## Directions for this task
Going through the entries below, count each line containing the word "with". Report the number only.

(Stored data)
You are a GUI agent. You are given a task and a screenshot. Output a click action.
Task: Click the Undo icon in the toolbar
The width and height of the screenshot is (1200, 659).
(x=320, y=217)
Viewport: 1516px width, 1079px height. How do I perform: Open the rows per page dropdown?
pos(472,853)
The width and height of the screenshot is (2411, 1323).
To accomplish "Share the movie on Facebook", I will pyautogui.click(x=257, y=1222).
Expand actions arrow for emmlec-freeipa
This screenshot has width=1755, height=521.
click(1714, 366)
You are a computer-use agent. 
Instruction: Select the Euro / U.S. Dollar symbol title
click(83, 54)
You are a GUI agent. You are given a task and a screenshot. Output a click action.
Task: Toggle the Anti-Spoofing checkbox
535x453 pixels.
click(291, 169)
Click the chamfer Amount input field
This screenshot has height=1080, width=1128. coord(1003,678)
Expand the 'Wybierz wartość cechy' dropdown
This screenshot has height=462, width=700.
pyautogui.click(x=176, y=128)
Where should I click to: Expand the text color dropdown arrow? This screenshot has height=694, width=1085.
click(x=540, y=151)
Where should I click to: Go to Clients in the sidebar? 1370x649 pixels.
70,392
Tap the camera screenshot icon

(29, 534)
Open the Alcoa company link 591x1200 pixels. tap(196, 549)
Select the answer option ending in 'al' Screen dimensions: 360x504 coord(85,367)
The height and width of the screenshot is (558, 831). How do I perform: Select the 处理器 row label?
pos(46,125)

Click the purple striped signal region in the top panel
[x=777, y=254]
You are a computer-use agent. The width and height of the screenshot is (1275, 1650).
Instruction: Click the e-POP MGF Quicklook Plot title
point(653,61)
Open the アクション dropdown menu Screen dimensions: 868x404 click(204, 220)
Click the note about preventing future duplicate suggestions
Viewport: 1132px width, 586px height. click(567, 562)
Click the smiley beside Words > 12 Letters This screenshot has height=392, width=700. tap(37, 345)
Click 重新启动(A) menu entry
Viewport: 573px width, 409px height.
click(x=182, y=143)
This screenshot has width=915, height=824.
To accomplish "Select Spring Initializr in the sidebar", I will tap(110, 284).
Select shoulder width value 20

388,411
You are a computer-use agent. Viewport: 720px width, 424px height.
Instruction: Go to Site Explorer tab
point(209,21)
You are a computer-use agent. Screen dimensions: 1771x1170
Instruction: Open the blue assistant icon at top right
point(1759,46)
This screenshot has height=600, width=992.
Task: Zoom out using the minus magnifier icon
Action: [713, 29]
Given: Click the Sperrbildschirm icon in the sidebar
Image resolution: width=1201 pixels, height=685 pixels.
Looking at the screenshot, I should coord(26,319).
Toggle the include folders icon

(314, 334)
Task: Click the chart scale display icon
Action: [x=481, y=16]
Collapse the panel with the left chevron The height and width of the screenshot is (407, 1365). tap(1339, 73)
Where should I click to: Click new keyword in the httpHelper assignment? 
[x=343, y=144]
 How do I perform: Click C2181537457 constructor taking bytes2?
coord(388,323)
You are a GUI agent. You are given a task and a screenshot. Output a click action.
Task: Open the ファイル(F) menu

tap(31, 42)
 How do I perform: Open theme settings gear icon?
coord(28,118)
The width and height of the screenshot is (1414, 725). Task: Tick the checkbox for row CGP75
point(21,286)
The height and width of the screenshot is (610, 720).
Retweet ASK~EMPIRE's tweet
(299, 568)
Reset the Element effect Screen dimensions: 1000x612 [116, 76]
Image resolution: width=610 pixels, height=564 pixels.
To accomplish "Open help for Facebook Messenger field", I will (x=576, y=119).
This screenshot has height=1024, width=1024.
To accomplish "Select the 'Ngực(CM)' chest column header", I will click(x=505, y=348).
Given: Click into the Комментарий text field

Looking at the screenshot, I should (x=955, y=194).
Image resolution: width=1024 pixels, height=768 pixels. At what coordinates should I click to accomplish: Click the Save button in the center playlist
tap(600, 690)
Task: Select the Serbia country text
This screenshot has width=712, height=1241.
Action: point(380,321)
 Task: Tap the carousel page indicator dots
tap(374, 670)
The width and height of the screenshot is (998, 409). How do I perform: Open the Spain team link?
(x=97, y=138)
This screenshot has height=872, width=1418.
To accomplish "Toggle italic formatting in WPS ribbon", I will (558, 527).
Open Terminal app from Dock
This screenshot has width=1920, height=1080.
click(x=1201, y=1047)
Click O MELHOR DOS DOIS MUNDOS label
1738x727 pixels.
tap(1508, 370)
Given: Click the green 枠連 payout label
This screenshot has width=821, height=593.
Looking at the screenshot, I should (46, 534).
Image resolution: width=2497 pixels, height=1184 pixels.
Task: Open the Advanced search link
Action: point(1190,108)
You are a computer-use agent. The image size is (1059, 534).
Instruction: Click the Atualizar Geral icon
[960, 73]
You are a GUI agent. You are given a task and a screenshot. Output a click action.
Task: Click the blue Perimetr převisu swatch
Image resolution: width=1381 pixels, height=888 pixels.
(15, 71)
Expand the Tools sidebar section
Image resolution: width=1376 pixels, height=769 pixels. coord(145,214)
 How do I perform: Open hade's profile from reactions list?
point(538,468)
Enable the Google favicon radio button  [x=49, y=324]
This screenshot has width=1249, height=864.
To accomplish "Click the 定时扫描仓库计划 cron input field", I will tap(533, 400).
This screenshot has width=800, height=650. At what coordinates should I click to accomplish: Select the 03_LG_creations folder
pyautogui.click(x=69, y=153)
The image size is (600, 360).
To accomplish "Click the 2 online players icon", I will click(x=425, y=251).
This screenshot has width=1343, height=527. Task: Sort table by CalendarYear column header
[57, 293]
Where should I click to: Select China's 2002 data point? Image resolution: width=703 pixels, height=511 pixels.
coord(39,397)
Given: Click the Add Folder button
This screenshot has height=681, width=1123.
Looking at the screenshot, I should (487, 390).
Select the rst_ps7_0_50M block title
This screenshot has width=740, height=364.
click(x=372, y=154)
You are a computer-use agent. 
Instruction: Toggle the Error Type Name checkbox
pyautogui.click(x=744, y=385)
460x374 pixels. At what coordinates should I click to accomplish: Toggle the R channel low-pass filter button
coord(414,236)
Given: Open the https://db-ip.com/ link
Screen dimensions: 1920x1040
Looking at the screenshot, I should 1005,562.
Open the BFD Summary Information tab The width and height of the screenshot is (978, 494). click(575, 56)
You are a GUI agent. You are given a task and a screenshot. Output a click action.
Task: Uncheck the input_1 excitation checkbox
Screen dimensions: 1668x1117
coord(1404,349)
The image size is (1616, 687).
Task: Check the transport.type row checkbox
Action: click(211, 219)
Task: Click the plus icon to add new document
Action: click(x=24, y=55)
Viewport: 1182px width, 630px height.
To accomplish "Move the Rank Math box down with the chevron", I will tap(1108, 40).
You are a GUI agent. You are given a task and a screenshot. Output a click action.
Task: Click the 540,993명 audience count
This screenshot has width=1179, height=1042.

## Output of the task
2